Tupperware, the brand renowned for its plastic food containers, is closing its last US manufacturing plant in Hemingway, South Carolina. The 78-year-old company plans to relocate production to Lerma, Mexico to capitalize on cheaper labor costs.
The closure, announced last Thursday, will take effect later this year, resulting in the loss of 148 jobs in the small Williamsburg County town. Tupperware called the decision a strategic move designed to optimize manufacturing costs. The company has committed to offering early retirement and severance packages to eligible employees and will host job fairs to help connect displaced workers with other local businesses.
Tupperware follows a trend of companies moving their operations to Mexico. “Establishing logistics operations in Mexico can be advantageous due to its strategic location, extensive trade agreements, growing economy, cost efficiency, and improving infrastructure,” noted one respondent in a recent survey hosted by our sister publication, Logistics Management.
Founded in 1946 by chemist Earl Tupper, the company revolutionized household food storage with its airtight plastic containers. Tupperware quickly became a household name, especially through its innovative sales strategy of home parties, where suburban housewives would gather to buy and sell the products. The Hemingway plant, opened in April 1976, has produced billions of Tupperware products over its 48-year history.

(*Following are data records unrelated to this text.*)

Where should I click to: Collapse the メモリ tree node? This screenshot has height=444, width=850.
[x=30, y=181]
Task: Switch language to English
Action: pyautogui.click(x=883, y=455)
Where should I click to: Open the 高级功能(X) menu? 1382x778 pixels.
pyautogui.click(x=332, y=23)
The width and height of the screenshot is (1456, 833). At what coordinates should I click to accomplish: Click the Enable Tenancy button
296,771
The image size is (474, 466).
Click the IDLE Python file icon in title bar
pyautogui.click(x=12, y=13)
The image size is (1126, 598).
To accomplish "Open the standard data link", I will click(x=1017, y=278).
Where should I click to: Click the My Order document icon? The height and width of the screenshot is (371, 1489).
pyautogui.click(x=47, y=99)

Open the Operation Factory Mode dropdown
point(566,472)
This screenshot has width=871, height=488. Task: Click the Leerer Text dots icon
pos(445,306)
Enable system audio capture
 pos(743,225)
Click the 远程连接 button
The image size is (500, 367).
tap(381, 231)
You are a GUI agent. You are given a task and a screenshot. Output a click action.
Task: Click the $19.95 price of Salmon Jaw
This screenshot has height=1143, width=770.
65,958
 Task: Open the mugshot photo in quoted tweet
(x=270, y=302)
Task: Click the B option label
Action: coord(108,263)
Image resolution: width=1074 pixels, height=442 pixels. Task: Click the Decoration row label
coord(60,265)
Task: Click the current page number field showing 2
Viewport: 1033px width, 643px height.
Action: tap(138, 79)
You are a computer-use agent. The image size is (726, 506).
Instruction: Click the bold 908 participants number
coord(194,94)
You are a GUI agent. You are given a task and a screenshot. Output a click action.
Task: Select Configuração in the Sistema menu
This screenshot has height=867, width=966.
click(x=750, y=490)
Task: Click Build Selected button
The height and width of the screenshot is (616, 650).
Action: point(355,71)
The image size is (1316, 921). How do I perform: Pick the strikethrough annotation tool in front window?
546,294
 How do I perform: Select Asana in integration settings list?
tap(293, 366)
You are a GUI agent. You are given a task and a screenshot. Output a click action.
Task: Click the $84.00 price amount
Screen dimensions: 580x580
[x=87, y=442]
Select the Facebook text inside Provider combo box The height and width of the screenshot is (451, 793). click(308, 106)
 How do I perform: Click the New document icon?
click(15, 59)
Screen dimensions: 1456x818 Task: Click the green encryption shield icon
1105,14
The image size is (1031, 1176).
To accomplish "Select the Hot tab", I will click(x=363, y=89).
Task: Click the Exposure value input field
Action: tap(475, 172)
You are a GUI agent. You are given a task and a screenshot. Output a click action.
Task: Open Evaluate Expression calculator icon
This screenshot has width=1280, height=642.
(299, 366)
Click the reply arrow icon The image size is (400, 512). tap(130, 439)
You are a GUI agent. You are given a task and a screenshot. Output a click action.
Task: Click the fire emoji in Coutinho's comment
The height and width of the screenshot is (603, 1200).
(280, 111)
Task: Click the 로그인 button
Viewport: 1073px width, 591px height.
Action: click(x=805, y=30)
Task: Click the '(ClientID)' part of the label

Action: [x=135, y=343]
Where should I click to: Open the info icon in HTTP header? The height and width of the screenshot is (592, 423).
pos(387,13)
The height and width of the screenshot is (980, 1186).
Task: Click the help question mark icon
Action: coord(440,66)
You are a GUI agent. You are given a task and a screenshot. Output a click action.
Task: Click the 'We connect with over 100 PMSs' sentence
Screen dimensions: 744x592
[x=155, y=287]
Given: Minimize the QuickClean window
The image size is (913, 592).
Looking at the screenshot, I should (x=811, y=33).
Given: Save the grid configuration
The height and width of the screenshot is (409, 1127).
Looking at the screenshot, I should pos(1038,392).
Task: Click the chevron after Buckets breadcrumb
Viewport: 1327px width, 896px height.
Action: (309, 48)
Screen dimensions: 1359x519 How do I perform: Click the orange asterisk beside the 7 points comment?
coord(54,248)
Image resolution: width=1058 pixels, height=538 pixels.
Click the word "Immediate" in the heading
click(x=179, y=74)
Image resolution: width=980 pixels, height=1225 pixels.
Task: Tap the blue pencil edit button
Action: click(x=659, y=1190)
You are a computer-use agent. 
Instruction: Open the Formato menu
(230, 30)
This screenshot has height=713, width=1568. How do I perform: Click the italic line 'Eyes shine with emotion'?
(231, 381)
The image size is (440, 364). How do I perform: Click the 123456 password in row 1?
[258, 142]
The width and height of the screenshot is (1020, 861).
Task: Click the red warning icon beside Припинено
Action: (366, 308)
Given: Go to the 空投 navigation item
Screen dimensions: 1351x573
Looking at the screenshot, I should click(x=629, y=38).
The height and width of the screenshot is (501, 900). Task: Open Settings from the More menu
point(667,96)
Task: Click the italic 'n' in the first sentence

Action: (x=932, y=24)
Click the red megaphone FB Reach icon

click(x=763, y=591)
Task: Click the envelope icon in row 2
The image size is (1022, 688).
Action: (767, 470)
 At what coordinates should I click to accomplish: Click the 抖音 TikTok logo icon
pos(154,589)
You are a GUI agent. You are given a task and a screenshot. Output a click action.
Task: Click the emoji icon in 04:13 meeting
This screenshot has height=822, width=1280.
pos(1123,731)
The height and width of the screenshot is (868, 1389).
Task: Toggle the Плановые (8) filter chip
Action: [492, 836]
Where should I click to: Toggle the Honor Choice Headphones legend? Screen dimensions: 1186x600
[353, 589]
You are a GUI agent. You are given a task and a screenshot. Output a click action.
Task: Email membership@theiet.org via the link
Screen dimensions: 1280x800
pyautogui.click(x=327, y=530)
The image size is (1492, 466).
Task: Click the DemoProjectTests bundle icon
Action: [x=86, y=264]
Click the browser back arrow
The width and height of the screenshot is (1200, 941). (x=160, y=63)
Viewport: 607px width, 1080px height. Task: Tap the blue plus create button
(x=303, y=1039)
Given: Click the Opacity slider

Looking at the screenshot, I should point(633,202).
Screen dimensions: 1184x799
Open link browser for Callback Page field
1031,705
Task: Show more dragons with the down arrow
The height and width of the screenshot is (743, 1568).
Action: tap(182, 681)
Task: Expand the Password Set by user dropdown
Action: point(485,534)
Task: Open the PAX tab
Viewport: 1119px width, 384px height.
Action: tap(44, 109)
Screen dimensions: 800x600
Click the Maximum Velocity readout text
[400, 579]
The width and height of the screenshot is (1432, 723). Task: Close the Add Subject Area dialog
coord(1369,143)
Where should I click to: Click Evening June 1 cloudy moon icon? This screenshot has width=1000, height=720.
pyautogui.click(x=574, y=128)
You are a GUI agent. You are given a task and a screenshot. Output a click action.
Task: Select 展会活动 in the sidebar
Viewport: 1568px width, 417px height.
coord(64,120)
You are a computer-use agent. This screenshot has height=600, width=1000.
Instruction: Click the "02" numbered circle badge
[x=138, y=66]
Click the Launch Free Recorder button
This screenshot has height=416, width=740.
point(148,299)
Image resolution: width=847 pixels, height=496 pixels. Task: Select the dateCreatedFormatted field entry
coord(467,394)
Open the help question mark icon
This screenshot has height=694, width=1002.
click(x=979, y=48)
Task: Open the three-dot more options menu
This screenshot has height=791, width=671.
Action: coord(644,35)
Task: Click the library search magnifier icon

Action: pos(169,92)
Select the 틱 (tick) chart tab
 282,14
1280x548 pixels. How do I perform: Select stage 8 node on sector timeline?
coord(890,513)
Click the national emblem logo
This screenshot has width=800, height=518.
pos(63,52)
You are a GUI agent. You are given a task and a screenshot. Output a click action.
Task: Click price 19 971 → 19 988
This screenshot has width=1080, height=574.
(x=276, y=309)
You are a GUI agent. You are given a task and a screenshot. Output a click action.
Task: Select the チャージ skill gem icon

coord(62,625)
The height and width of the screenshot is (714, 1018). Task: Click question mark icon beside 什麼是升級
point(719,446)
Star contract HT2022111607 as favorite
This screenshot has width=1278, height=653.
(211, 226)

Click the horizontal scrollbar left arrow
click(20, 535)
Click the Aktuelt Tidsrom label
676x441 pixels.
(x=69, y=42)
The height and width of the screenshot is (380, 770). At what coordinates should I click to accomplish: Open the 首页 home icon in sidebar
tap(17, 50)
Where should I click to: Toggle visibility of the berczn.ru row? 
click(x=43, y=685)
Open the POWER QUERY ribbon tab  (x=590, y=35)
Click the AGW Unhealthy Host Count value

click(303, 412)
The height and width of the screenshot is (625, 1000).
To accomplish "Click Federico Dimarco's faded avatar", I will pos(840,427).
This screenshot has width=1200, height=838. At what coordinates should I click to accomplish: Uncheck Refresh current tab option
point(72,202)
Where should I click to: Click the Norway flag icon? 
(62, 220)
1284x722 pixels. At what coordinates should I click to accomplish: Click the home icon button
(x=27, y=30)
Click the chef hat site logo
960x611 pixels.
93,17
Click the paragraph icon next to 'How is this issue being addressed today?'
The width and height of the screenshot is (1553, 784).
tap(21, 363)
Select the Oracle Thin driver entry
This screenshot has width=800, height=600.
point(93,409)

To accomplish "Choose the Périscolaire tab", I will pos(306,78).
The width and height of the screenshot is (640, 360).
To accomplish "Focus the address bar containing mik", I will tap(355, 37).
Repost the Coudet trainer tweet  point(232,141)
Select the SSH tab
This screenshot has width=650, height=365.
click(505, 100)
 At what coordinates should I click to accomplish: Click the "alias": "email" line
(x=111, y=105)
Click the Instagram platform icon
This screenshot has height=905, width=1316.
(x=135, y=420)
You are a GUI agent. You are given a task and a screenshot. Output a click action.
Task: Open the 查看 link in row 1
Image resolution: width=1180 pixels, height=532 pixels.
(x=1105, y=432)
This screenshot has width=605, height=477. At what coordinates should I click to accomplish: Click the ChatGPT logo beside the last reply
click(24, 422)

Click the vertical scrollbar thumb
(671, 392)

This development follows a challenging period for Tupperware, headquartered in Orlando, Florida. In April, the company warned that it had “substantial doubt” about its ability to continue operating due to declining demand for its products and increasing debt. This financial instability led to a significant drop in its stock price, which was trading at $1.50, down from nearly $100 in 2013. Additionally, the New York Stock Exchange threatened to delist Tupperware for failing to file mandatory annual reports on time.
“It’s important to note this decision is not a reflection of the performance of the Hemingway tea,” Tupperware said.” “We appreciate each of our valued team members and the many years of service they have dedicated to our salesforce and to the Company.”
The company had previously sold the Hemingway plant to a real estate investment company for $15 million and leased it back before deciding on the closure.
Tupperware's move is expected to consolidate its manufacturing operations, as the Lerma facility already produces items for the US and Canadian markets.